● Task objective:
Find the word "pixels" in the listing below. Copy every line that has it.

● Data extract:
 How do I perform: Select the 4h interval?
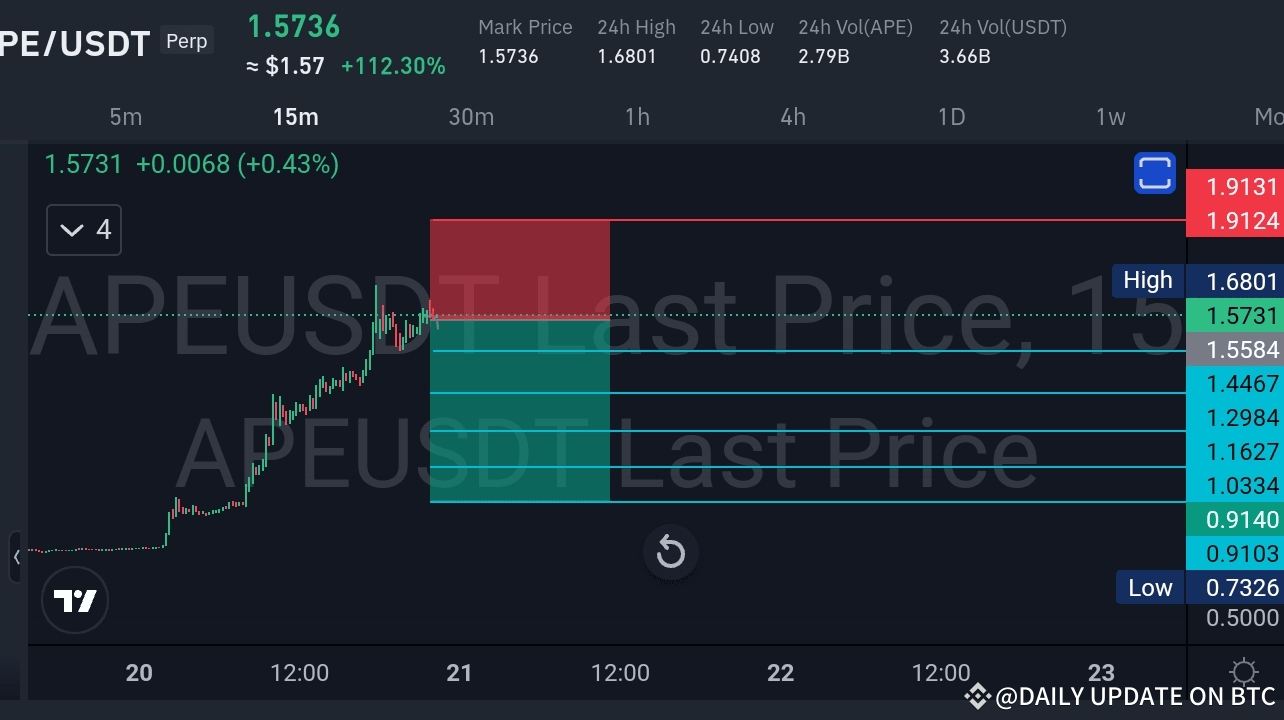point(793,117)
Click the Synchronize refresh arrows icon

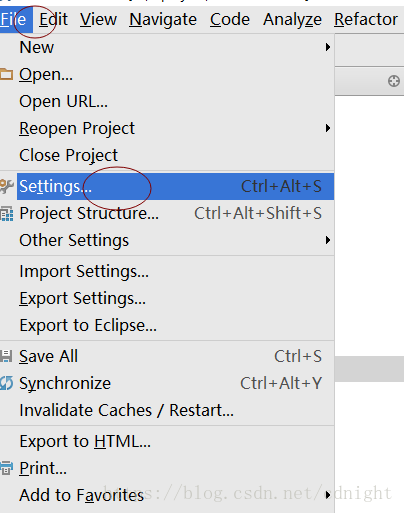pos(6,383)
--
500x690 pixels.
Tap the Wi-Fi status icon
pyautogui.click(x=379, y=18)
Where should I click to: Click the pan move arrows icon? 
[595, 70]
...
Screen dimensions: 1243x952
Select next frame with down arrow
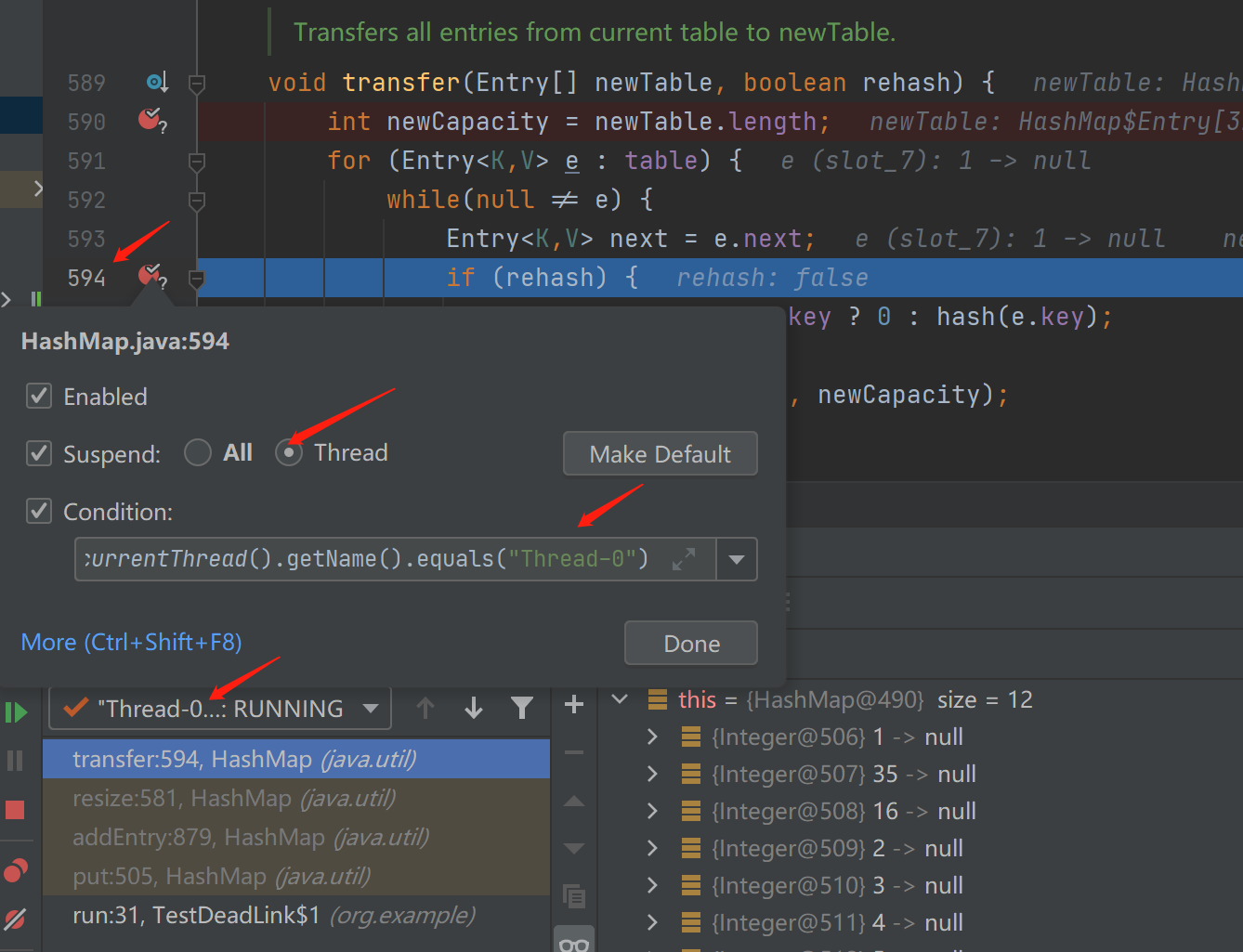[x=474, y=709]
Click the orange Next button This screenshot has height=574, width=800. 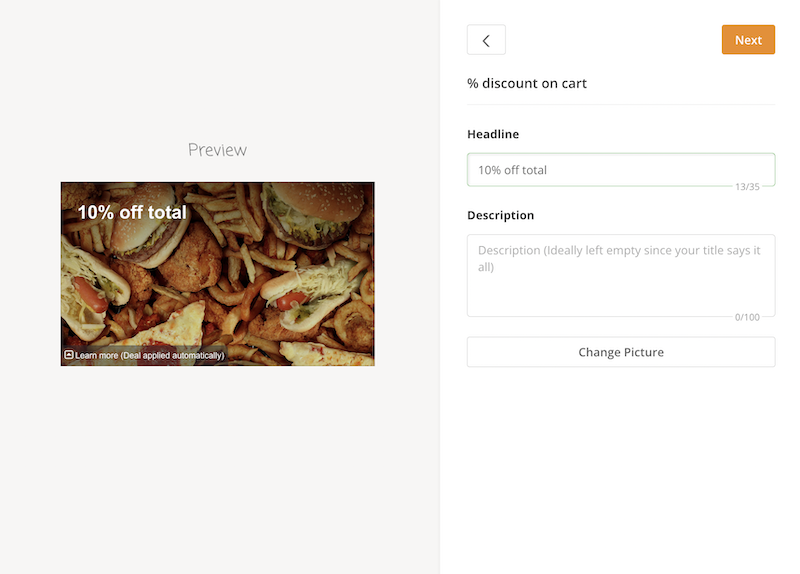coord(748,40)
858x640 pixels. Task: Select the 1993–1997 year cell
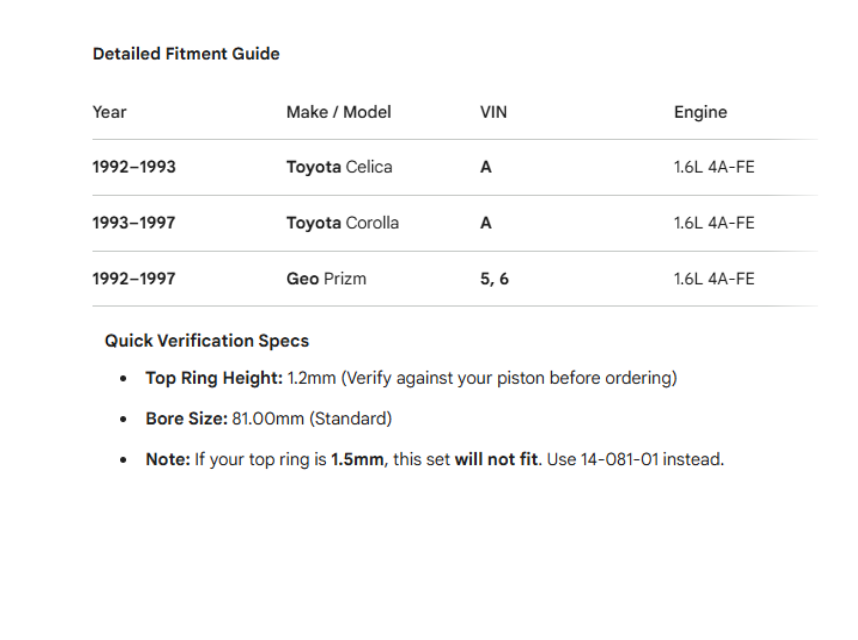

● Written response:
500x690 pixels.
858x640 pixels. Task: Select the 1993–1997 year cell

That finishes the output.